As of late, Intel has been unusually guarded about releasing information about its microprocessor designs. Haswell launched last year with great architecture disclosure, but very limited disclosure about die sizes, transistor counts and almost anything surrounding the interface between Haswell and its optional embedded DRAM (Crystalwell) counterpart. This week at ISSCC, Intel will finally be filling in some of the blanks. 

The first bit of new information we have are official transistor counts for the range of Haswell designs. At launch Intel only disclosed transistor counts and die areas for Haswell ULT GT3 (dual-core, on-die PCH, GT3 graphics) and Haswell GT2 (quad-core, no on-die PCH, GT2 graphics). Today we have both the minimum and maximum configurations for Haswell. Note all transistor counts below are schematic not layout:

Intel Haswell
  CPU Configuration GPU Configuration Die Size Transistor Count
4+3 Quad-Core GT3e 260mm2 + 77mm2 1.7B + ?
ULT 2+3 Dual-Core GT3 181mm2 1.3B
ULT 2+2 Dual-Core GT2 ? (est) ~1B
4+2 Quad-Core GT2 177mm2 1.4B
2+2 Dual-Core GT2 130mm2 0.96B

I've organized the table above by decreasing die size. I still don't have confirmation for the ULT 2+2 configuration, but the rest is now filled in and accurate. If you remember back to our Iris Pro review, I measured the die area for Haswell GT3 and the Crystalwell eDRAM using some cheap calipers. I came up with 264mm2 + 84mm2, the actual numbers are pretty close at 260mm2 + 77mm2.

Doing some rough math we see that the addition of a third graphics slice to a Haswell core accounts for around 300M transistors. That would put the ULT2+2 configuration at around 1B total transistors. I suspect the ULT 2+2 configuration is similar in size to the quad-core + GT2 configuration.

Next up on the list is some additional information on the Crystalwell (embedded DRAM) design and configuration. Intel explained how it arrived at the 128MB L4 eDRAM cache size, but it wouldn't tell us the operating frequency of the memory or the interface between it and the main CPU die. In its ISSCC disclosures, Intel filled in the blanks:

The 128MB eDRAM is divided among eight 16MB macros. The eDRAM operates at 1.6GHz and connects to the outside world via a 4 x 16-bit wide on-package IO (OPIO) interface capable of up to 6.4GT/s. The OPIO is highly scalable and very area/power efficient. The Haswell ULT variants use Intel's on-package IO to connect the CPU/GPU island to an on-package PCH. In this configuration the OPIO delivers 4GB/s of bandwidth at 1pJ/bit. When used as an interface to Crystalwell, the interface delivers up to 102GB/s at 1.22pJ/bit. That amounts to a little under 1.07W of power consumed to transmit/receive data at 102GB/s.

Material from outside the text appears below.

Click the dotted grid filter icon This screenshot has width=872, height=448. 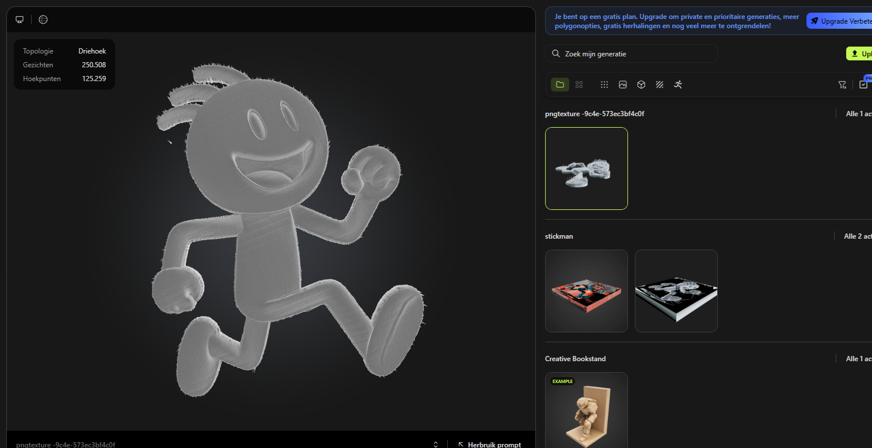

By keeping the eDRAM (or PCH) very close to the CPU island (1.5mm), Intel can make the OPIO extremely simple.

Intel also shared some data on how it achieved substantial power savings with Haswell, including using a new stacked power gate for the memory interface that reduced leakage by 100x over Ivy Bridge. Haswell's FIVR (Full Integrated Voltage Regulator) is also a topic of discussion in Intel's ISSCC papers. FIVR ends up being 90% efficient under load and can enter/exit sleep in 0.32µs, requiring only 0.1µs to ramp up to turbo frequencies.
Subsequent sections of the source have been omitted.